Girls reject men for random reasons. What Chinmay Thombare thought was his asset—his muscles—did him in. “The girls I met rejected me because I am too beefy. Even getting to meet these girls is not easy as they have ample choices today,” says Thombare. Girls are also not shy of interrogating their suitors. Atul Kulkarni was asked whether he had to travel a lot in his sales and marketing job. “Girls question you outright on how much personal space you will give them in a marriage. They are more aggressive in their questioning (of male suitors) as they have many choices. They have now become the decision makers,” observes Kulkarni.

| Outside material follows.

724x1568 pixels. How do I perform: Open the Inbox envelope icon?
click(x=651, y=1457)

Compromises are also being made by conservative families of Marathi bachelors. Revati Shringarpure had warned her 26-year-old son Chetan that she would never accept a love marriage. It was the family’s prerogative to select a bride for him. So she first told all her relatives that she was looking out for a bahu, then released advertisements in matrimonial columns, and finally approached a marriage bureau. Soon she was telling her son to find a bride for himself. “I have realised that it is difficult to get a girl for my 12th pass son. Even girls within the larger family are not keen. I am exhausted by the search. I will willingly accept anyone my son finds,” says Revati. Chetan, meanwhile, has enrolled in college to pursue a degree. “Education has made a huge difference. You can’t find girls and the ones you find do not want to marry you,” he says.

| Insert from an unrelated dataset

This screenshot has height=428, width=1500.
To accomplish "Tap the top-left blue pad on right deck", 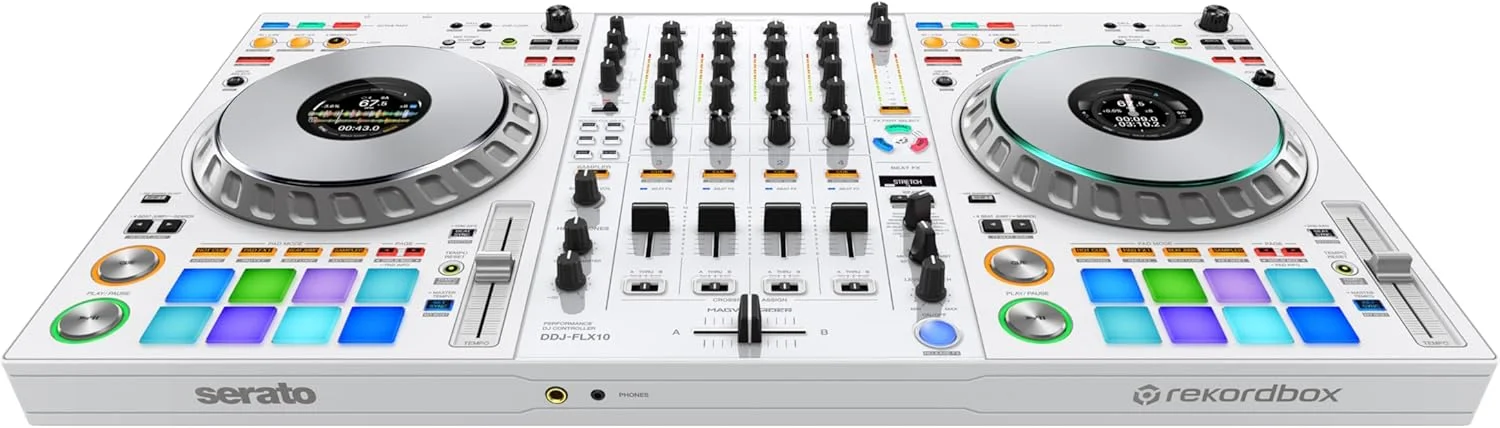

Sonali Bhatte, 22, has so far received ten marriage proposals one after the other. Her parents are willing to wait till she decides. “I am enjoying it all. My friends and I laugh over it. This is poetic justice at last,” says Sonali. “One chap told my parents that he has taken a mannat that he will visit all the Siddhivinayak Ganpati idols across Maharashtra if I decide to marry him.”
A Dadar-based marriage bureau owner says that until five years ago, it was the girls’ parents who harassed her when there was a delay in finding a match. “It is the reverse now. One woman who enrolled her son accused me of not being serious about finding him a wife. It is amazing how parents of boys are scaling down their expectations. Few girls are registering with bureaus now. They can get good husbands and a luxurious lifestyle without much trouble,” she says.
Besides brides, the other lot happy with the state of affairs are astrologers. Their male clientele has increased manifold. “Whatever I tell a man in search of a bride, he will do it. After all, every man needs his ardhangini (better half),” says Pandit Atre, a second generation palm reader.